FYI.

This story is over 5 years old.

Tech

Following Outcry, Robert De Niro Yanks Anti-Vaxxing Film from Tribeca Festival

Andrew Wakefield's controversial film won't be shown in April.
Robert De Niro and Grace Hightower attend 2015 National Board of Review Gala at Cipriani 42nd Street on January 5, 2016 in New York City. (Photo by Dimitrios Kambouris/Getty Images)

Tribeca Film Festival co-founder Robert De Niro has canceled the screening of Vaxxed: From Cover-Up to Catastrophe, a documentary focusing on the widely discredited link between autism and vaccines, just two days after defending it.

In a statement posted to Facebook, De Niro reaffirmed that he had originally decided to show the film out of a desire to "provide an opportunity for conversation" about the issue, which affects him personally as he and his wife Grace Hightower have an autistic child. But, he said, "after reviewing it over the past few days with the Tribeca film festival team and others from the scientific community, we do not believe it contributes to or furthers the discussion I had hoped for."

Advertisement

De Niro added that "The Festival doesn't seek to avoid or shy away from controversy. However, we have concerns with certain things in this film that we feel prevent us from presenting it in the Festival program."

"We're all for ongoing reasonable debate and discussion, but these are ideas that have been proven to be incorrect many, many, many times over the past 15 years."

De Niro didn't specifically mention what those members of the scientific community had told him, but it almost certainly has something to do with the mountain of studies that have failed to prove any sure-fire link between vaccines and autism.

Then there's also the issue that the film itself is the work of British ex-physician Andrew Wakefield, who started all this talk of linking autism and vaccines in the first place in a 1998 paper that was retracted in 2010. Britain's General Medical Council stripped Wakefield of his medical license that same year following the revelation that he had falsified and misrepresented data.

Few other cases have so readily showed the dangers of such cases. Largely as a result of the anti-vaccination movement spurred on by Wakefield's work, diseases like measles and pertussis came back from near-extinction in the United States. Measles in particular has been out of action here for so long that younger doctors don't even recognize it when they see it.

In the trailer for Vaxxed, Wakefield takes the approach that's often used by those who have had their claims debunked by reputable scientific organizations. You see (he says), the Centers for Disease Control and Prevention are hiding evidence that would support his claims. It's all a big conspiracy. And, naturally, there's an appeal to saving the children.

Yes, everyone wants that. But as Dr. William Schaffner, a professor of preventive medicine at the Vanderbilt University School of Medicine, told The New York Times yesterday, we must do it correctly.

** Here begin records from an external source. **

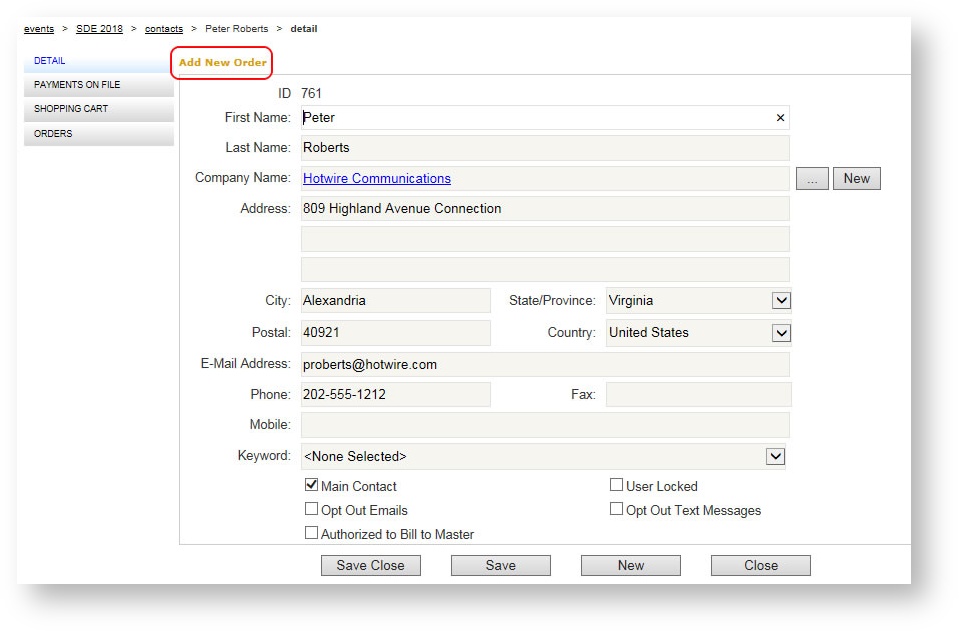959x632 pixels.
Task: Open the Hotwire Communications company link
Action: point(377,179)
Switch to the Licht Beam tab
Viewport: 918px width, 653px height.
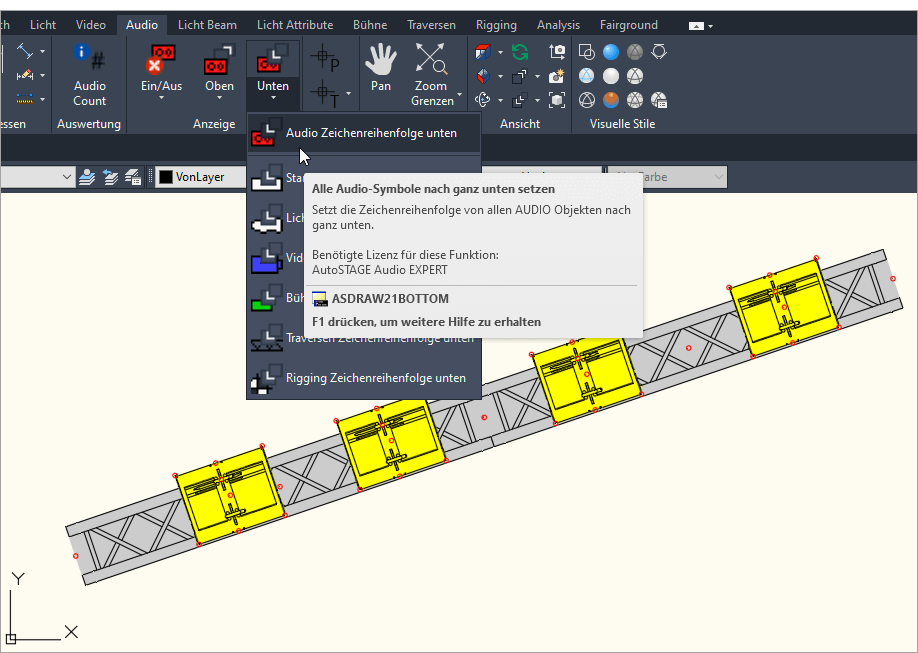pos(207,25)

"[Wakefield's film] gave these fraudulent ideas a face and a position and an energy that many of us thought they didn't deserve," Schaffner said. "We're all for ongoing reasonable debate and discussion, but these are ideas that have been proven to be incorrect many, many, many times over the past 15 years."

Wakefield and producer Del Bigtree posted a statement on the website for Vaxxed. "It is our understanding that persons from an organization affiliated with the festival have made unspecified allegations against the film - claims that we were given no opportunity to challenge or redress," the statement says. "We were denied due process. We have just witnessed yet another example of the power of corporate interests censoring free speech, art, and truth."

Wakefield's film was originally scheduled to screen at the festival on April 24.